» **Work to complete**:
Rewrite all the items with "legend dot" swapped for "legend marker", keeping everything else the same and omitting the pictures.

» **Stored rows**:

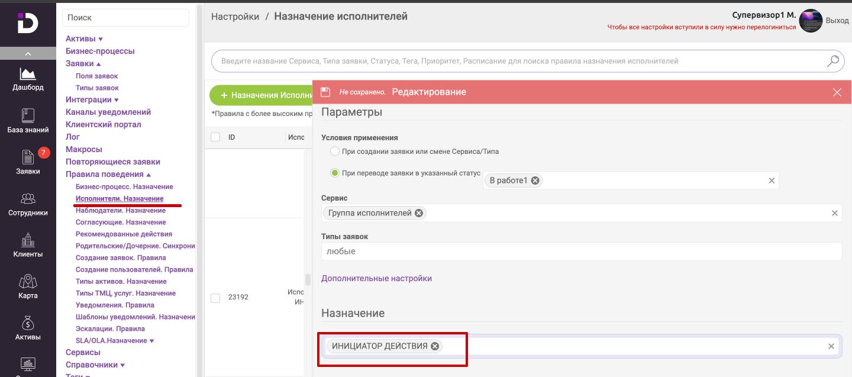The height and width of the screenshot is (377, 852).
Task: Expand the Активы settings menu
Action: [x=84, y=39]
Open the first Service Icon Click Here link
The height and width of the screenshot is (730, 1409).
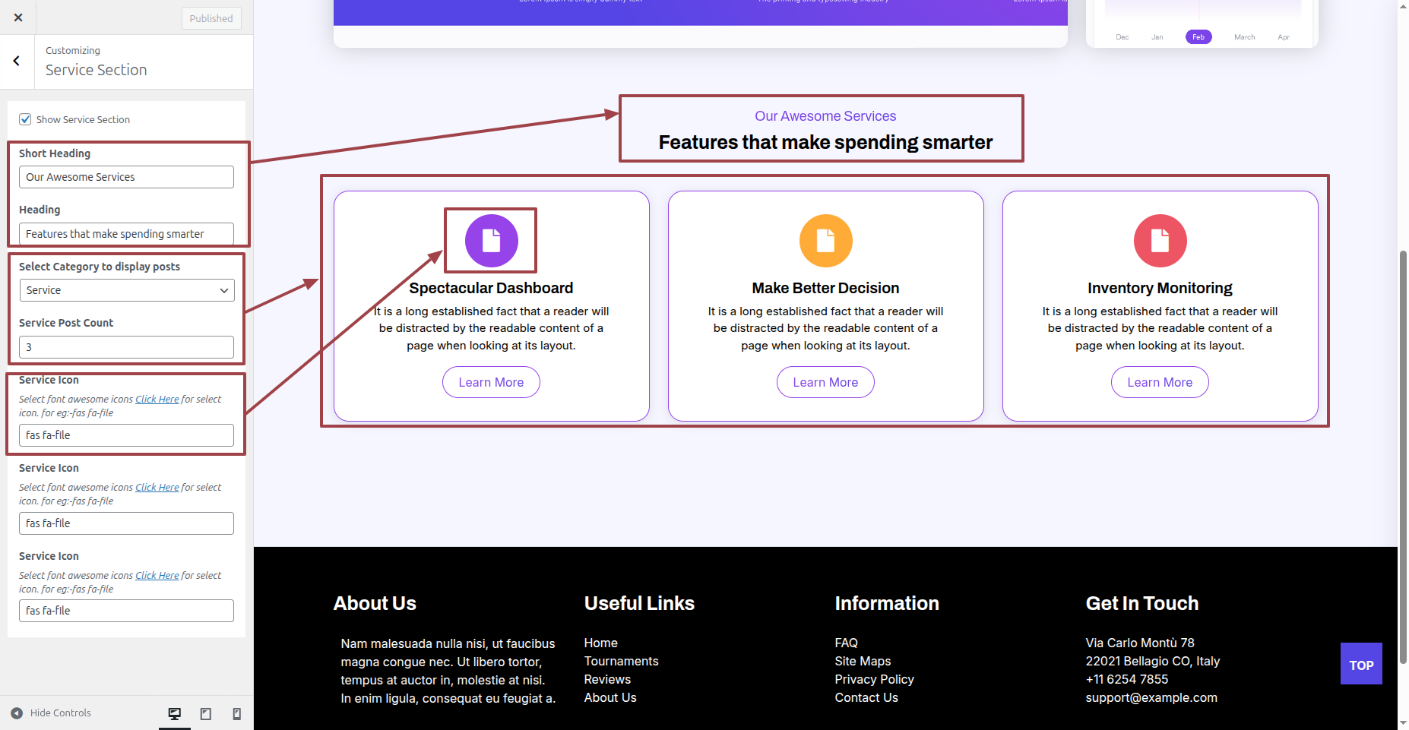click(157, 400)
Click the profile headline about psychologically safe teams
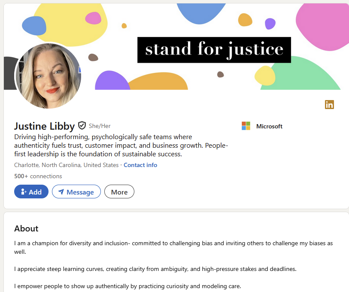 pyautogui.click(x=121, y=145)
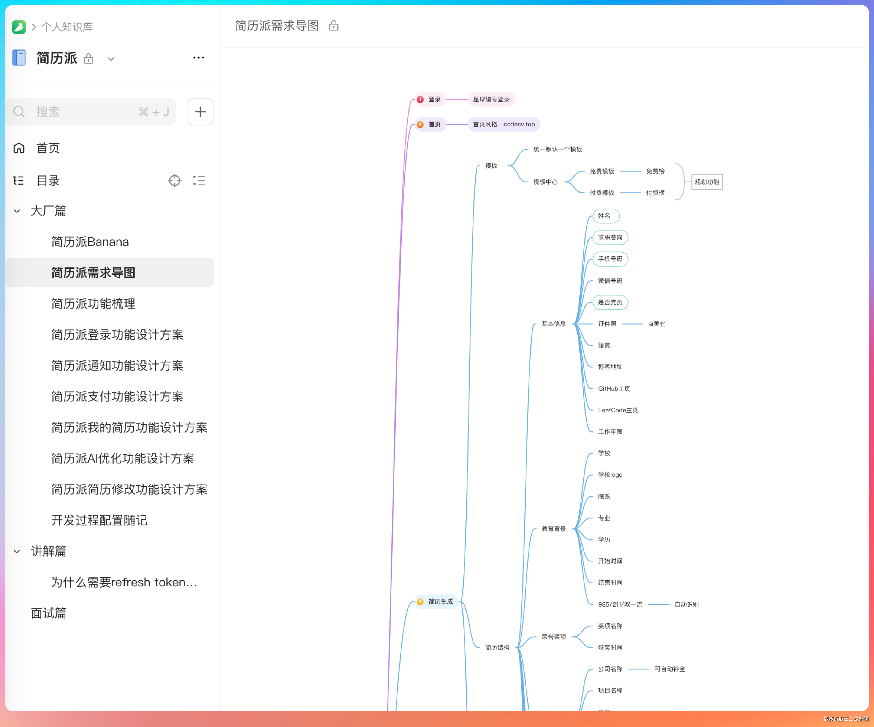
Task: Collapse the 讲解篇 section
Action: coord(17,551)
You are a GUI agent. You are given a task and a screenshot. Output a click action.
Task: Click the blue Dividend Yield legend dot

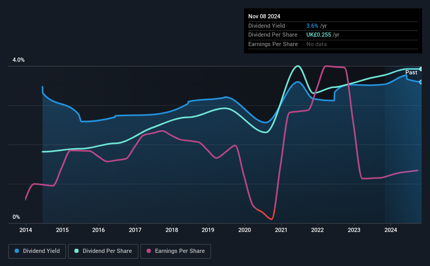click(x=17, y=251)
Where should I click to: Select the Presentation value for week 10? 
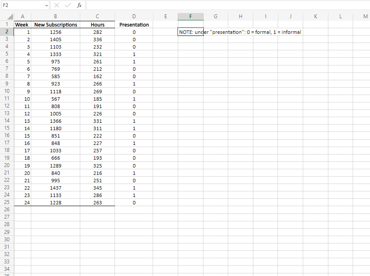click(134, 99)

» **Answer to the task**:
The height and width of the screenshot is (377, 852).
Task: Expand the Активы settings menu
Action: [x=84, y=39]
Open the first Service Icon Click Here link
The height and width of the screenshot is (730, 1409).
click(157, 400)
Click the profile headline about psychologically safe teams
 pyautogui.click(x=121, y=145)
Task: Collapse the 讲解篇 section
Action: coord(17,551)
You are a GUI agent. You are given a task and a screenshot. Output a click action.
Task: Click the blue Dividend Yield legend marker

click(x=17, y=251)
Where should I click to: Select the Presentation value for week 10? 
click(134, 99)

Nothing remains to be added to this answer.